At least they’re taking some action now, even if it ends up being the clunky proxy system that Roll Call describes. Congress has made itself into a non-essential business in this national emergency and has fouled up relief and mitigation efforts by their absence. They should have remained in session all along rather than skedaddle while ordinary Americans paying their salaries put themselves at risk in hospitals, grocery stores, gas stations, and restaurants.

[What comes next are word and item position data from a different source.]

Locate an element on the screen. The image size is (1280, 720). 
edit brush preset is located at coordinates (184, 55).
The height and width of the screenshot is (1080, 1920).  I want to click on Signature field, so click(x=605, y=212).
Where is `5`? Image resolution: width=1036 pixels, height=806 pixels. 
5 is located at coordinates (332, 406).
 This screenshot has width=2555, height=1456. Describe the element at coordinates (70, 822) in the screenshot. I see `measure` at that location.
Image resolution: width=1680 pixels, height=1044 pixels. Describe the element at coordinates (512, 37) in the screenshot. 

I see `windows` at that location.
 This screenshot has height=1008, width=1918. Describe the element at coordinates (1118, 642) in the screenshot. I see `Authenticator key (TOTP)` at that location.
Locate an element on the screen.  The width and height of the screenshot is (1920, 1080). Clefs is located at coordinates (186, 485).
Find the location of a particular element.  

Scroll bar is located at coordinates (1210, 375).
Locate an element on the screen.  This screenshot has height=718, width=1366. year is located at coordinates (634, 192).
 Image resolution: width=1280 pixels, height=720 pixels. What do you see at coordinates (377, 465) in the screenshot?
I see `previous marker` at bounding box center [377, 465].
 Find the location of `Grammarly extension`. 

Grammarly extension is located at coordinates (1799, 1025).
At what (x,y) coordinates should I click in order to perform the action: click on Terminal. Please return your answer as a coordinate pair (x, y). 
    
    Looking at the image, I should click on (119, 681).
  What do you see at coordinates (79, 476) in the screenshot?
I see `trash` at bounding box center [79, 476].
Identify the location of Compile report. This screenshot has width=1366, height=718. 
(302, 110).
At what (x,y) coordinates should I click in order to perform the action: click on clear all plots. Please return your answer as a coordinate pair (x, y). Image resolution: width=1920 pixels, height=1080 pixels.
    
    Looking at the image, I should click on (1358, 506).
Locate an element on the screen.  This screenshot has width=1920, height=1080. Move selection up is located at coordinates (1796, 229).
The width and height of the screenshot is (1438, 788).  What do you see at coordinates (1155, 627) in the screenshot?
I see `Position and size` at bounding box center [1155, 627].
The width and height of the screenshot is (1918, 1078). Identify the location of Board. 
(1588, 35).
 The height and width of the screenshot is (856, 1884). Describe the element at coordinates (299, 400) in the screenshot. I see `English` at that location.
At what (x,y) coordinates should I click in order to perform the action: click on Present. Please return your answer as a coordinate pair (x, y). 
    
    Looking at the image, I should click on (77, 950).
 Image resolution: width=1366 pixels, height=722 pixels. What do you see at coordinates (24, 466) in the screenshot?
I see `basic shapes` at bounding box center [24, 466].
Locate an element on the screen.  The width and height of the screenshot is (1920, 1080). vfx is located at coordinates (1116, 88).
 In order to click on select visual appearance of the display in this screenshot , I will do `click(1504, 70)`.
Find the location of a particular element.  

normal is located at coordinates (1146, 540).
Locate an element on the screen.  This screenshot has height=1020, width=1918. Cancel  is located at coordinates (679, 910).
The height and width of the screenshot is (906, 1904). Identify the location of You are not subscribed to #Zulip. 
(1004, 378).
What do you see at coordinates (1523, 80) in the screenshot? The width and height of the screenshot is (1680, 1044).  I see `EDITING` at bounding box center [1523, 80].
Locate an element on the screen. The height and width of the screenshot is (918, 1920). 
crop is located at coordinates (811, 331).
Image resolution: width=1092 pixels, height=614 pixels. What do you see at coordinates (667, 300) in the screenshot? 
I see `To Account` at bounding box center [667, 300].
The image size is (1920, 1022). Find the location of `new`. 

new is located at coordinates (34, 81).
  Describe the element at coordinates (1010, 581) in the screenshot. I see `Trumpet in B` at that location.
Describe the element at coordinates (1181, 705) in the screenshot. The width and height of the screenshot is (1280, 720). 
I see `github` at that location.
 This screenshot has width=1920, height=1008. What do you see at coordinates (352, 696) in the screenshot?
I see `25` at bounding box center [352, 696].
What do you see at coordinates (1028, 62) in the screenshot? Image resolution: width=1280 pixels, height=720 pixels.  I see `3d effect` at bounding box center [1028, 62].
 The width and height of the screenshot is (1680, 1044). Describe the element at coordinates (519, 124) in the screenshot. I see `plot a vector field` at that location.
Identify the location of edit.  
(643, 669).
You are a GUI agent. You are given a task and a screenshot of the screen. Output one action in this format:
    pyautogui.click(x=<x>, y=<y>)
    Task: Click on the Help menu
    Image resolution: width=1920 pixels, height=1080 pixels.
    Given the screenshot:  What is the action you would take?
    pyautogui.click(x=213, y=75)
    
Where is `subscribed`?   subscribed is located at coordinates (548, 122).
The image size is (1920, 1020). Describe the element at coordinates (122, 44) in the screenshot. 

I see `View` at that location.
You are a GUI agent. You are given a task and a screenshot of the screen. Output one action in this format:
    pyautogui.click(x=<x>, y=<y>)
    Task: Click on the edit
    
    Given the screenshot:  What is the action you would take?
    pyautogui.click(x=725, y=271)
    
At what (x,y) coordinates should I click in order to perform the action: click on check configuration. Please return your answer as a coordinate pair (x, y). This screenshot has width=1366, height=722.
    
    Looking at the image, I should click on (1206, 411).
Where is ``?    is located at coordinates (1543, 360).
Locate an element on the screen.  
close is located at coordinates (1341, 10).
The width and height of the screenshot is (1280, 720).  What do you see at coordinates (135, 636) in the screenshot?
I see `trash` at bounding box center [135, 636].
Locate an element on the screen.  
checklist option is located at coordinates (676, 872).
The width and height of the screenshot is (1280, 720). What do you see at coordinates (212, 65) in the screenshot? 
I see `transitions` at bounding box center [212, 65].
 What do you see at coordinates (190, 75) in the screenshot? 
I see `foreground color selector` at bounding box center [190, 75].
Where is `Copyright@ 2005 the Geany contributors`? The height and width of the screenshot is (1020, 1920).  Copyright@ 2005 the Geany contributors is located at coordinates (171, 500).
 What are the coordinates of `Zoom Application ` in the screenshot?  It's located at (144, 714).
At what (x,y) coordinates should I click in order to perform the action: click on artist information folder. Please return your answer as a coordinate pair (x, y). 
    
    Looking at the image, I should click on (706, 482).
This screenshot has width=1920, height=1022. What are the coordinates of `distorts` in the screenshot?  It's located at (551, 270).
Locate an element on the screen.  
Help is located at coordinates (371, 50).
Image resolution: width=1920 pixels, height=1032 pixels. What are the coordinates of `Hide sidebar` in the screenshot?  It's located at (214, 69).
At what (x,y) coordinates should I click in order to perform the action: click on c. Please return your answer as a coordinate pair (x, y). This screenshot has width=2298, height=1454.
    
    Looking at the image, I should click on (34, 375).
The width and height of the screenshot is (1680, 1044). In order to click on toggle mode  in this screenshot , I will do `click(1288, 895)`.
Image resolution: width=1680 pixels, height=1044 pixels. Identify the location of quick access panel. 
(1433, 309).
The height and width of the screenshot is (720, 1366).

Even if Mast can’t get the floor to shame them for going AWOL, the shame remains nonetheless.
Update: Good news:
NEW: House Democratic Leader Steny Hoyer says House members have been advised to return to Washington, D.C. for a Thursday vote on the interim coronavirus relief package, and he’s expecting a large number of members to return. https://t.co/EAUp9F16jN
— ABC News Politics (@ABCPolitics) April 21, 2020
And they should stay on the job until the crisis is over, too — just like doctors, nurses, truckers, grocery store clerks, restaurant workers, and so on.
Update: House Minority Leader Kevin McCarthy has now publicly called for Congress to resume its work, albeit somewhat gently:
With the House now in its fourth week of regular session being suspended, I am writing to request that we work to establish a clear, safe, and effective plan for reopening Congress.
In my view, conducting the business of the People’s House is the definition of “essential work”—just as many of our friends and neighbors continue working to hold up our communities on a daily basis.
Unfortunately, members have yet to be given specific guidance as to how Congress will fulfill its core duties—from deliberation to oversight to legislation—over the coming days and weeks.
Since the onset of this pandemic, Congress has worked expeditiously to undertake the largest relief effort in our country’s history. Nevertheless, I think we can agree that our institution’s current posture cannot and should not become the norm.
It shouldn’t have become a “norm” at all.